Christian Palmer//July 30, 2009//[read_meter]

Bankers won’t oppose repeal of foreclosure bill

Christian Palmer//July 30, 2009//[read_meter]

UPDATE: A REPEAL OF THE FORECLOSURE BILL WAS WRITTEN INTO THE BUDGET RECONCILIATION BILLS.

Prescott Republican Sen. Steve Pierce has endorsed the repeal of S1271, a measure he shepherded through the Legislature in what he describes as an effort to provide some shelter to community banks that have been pummeled by waves of foreclosures.

But the bill also removed traditional protections for people who lose their homes to foreclosure by holding them responsible for the losses incurred by their lenders when the homes are resold for less than the value of their mortgage.

“Very simply, a bill that was intended to protect community banks has some serious flaws in it and it should be repealed before it takes effect,” Pierce said July 29.

Pierce said the bill was meant to hold real estate investors responsible for reckless decisions. It required homeowners to prove they have lived for at least six months in the home facing foreclosure to qualify for traditional protections from lending institutions.

On many occasions, according to banking representatives, speculative buyers were simply cutting their financial losses by foregoing negotiations with lenders and allowing their homes to go into foreclosure.
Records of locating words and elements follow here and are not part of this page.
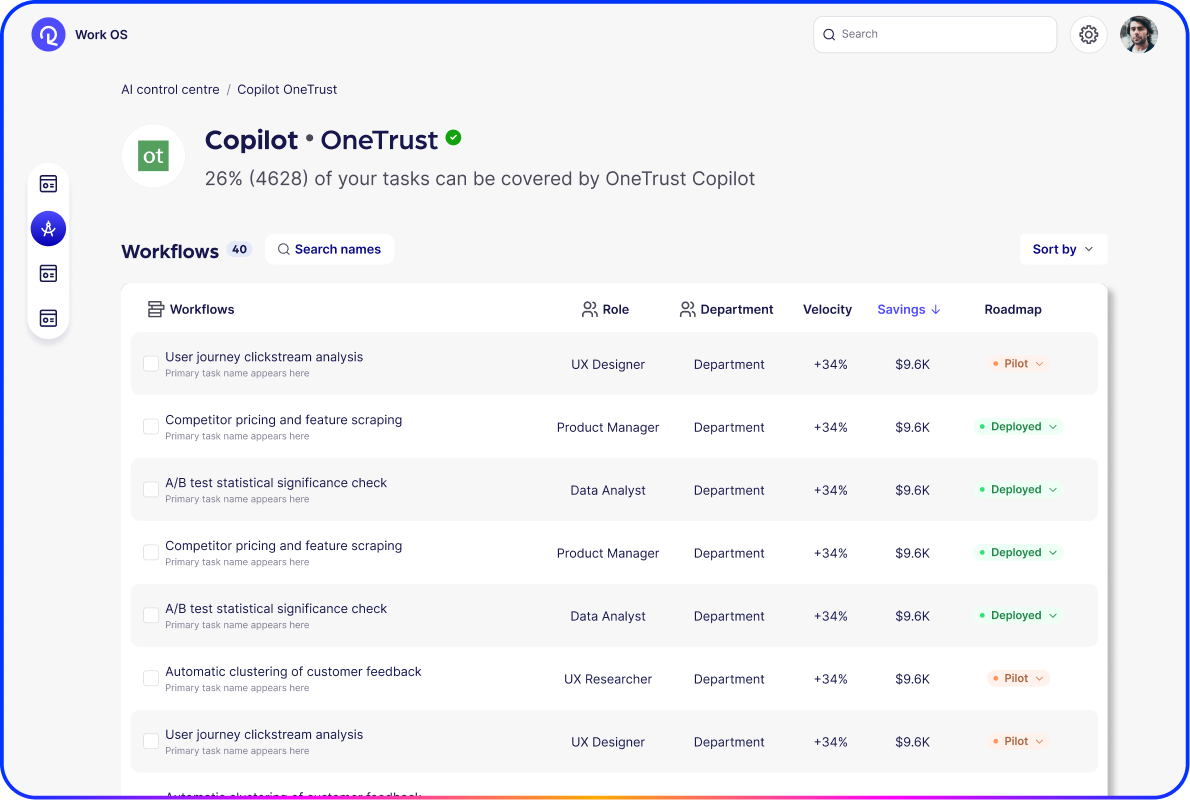Navigate to AI control centre breadcrumb
1190x800 pixels.
coord(170,89)
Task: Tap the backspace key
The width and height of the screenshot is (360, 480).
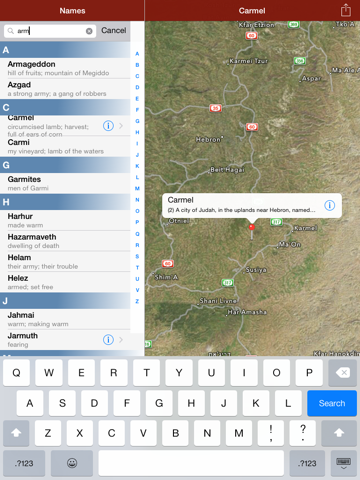Action: (x=343, y=373)
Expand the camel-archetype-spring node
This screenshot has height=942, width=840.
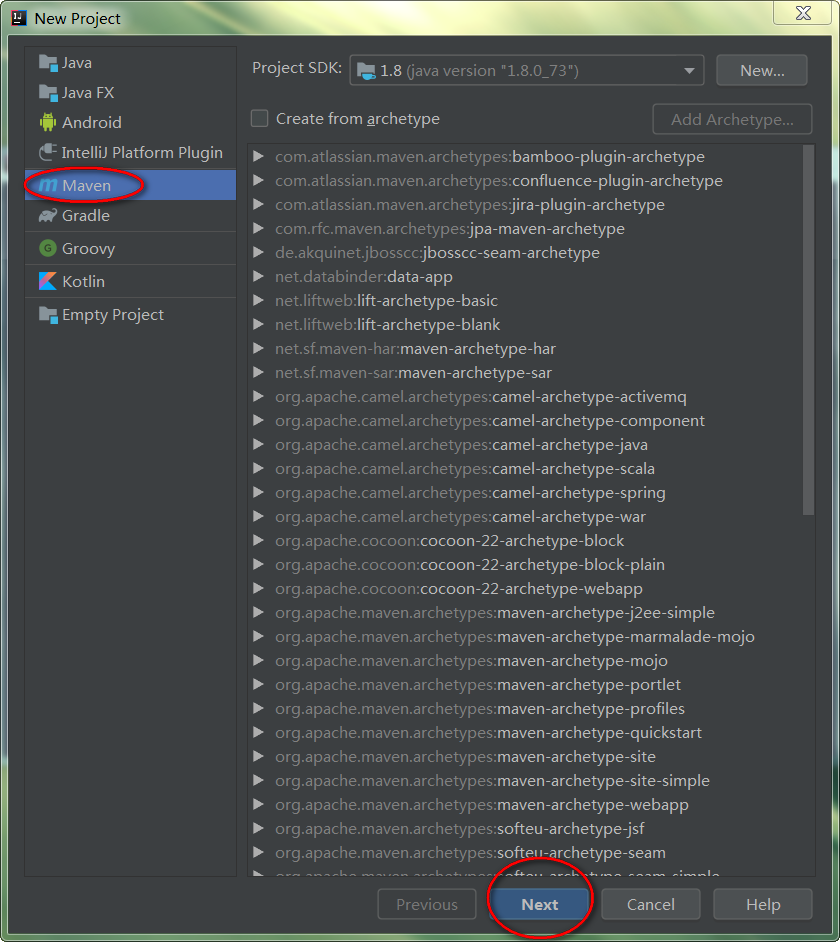259,493
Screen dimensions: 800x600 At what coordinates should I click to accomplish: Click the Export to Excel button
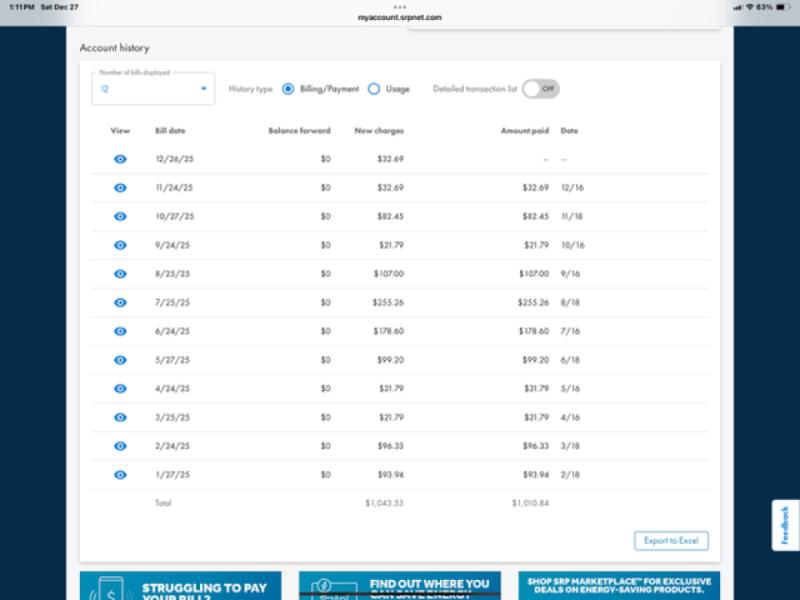(673, 540)
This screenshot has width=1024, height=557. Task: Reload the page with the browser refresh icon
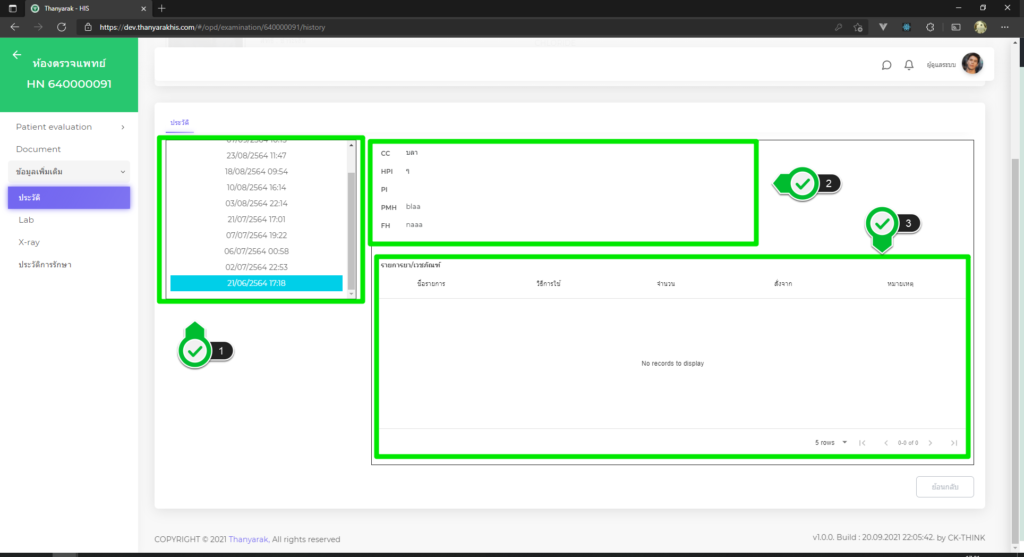click(62, 26)
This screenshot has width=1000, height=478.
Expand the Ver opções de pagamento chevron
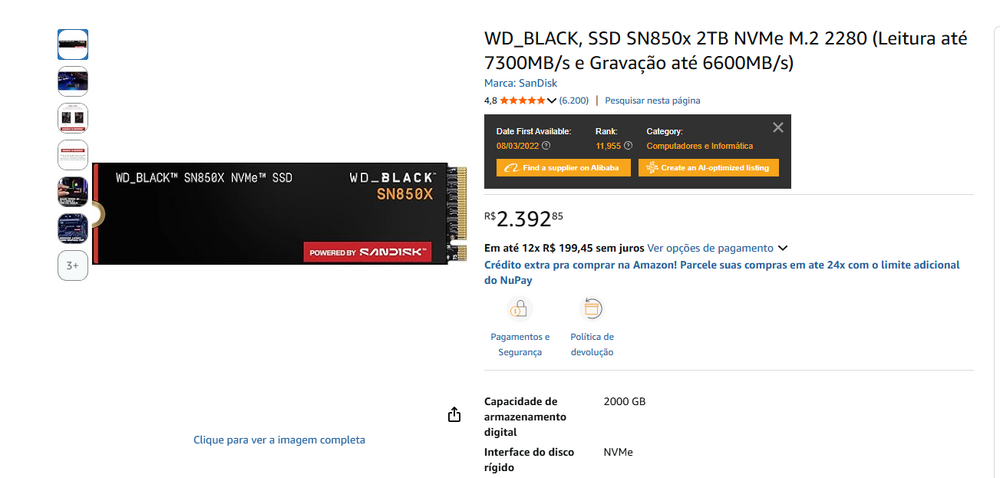tap(783, 248)
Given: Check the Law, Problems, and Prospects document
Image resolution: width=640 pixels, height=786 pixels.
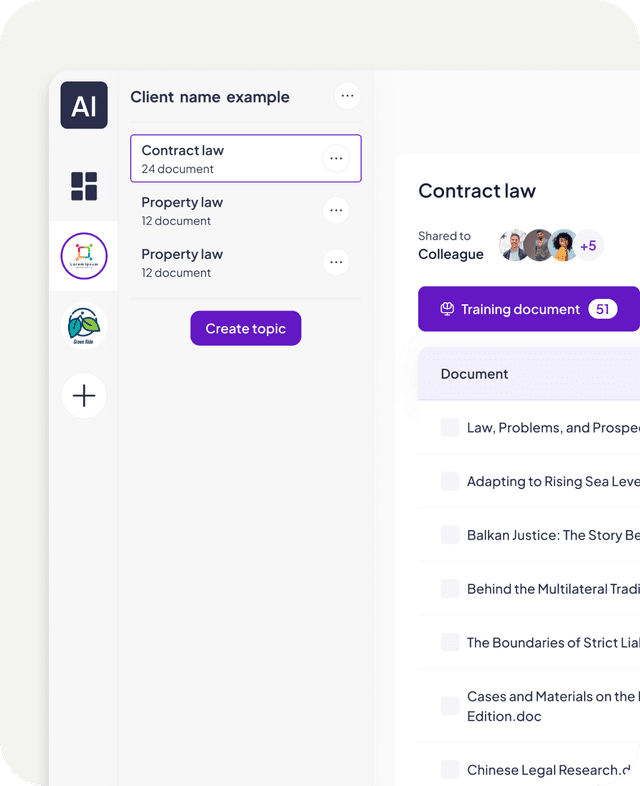Looking at the screenshot, I should [x=450, y=428].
During committee hearings, bankers and industry officials told lawmakers that many investors were avoiding the reach of banks by moving into a home for several weeks, or even several days, in a false display that the home is a primary residence. Typically, owners who occupy their own homes are protected from creditors when their homes fall into foreclosure.

Tanya Wheeless, president of the Arizona Bankers Association, said she was disappointed with Pierce’s decision to reverse course. She said the legislation was intended to target risk-taking investors who have bought multiple homes. But she said her organization would not oppose the repeal.

“If it is not your home and it is an investment, then it is not that dissimilar from going to Vegas and taking a gamble,” she said. “You made a gamble, and you don’t like the results.”

But speculators aren’t the only ones who would be impacted if the law is allowed to take effect, said Arizona Association of Realtors CEO Tom Farley, who has spent the past week lobbying for repeal.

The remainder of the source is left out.